Task goal. Scan the entries below for the string "will" and copy every line where it turns up.

Input for this task.
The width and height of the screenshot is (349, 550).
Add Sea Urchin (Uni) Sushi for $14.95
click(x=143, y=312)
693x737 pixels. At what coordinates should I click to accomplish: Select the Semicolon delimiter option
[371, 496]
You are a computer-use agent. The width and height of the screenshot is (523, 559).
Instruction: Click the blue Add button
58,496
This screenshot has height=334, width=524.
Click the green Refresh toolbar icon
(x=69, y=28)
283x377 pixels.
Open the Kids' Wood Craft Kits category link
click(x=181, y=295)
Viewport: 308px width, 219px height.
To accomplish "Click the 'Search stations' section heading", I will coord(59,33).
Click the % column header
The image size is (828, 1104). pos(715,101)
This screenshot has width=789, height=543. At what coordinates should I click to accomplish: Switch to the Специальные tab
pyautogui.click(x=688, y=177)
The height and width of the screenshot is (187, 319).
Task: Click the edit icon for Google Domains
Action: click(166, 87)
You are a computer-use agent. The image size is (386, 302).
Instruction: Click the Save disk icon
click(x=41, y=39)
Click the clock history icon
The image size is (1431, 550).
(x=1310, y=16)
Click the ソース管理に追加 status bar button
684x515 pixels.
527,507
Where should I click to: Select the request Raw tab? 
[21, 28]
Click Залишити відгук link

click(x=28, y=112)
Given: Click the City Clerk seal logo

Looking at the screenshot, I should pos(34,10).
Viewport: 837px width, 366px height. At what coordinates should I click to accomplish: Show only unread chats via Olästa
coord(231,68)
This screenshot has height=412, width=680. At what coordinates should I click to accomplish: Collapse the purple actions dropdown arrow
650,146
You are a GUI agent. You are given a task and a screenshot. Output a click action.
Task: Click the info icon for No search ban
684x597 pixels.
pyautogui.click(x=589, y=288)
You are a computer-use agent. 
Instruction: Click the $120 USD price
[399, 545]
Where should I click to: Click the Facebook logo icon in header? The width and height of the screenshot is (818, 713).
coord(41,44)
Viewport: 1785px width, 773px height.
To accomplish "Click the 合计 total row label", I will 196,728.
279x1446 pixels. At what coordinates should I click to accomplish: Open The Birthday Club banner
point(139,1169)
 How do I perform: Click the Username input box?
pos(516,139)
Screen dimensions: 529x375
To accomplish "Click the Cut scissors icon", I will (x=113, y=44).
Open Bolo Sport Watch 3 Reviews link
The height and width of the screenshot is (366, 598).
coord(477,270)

Answer box.
To accomplish "Click the 'Search stations' section heading", I will coord(59,33).
To accomplish "Click the 合计 total row label", I will 196,728.
To accomplish "Click the Cut scissors icon", I will (x=113, y=44).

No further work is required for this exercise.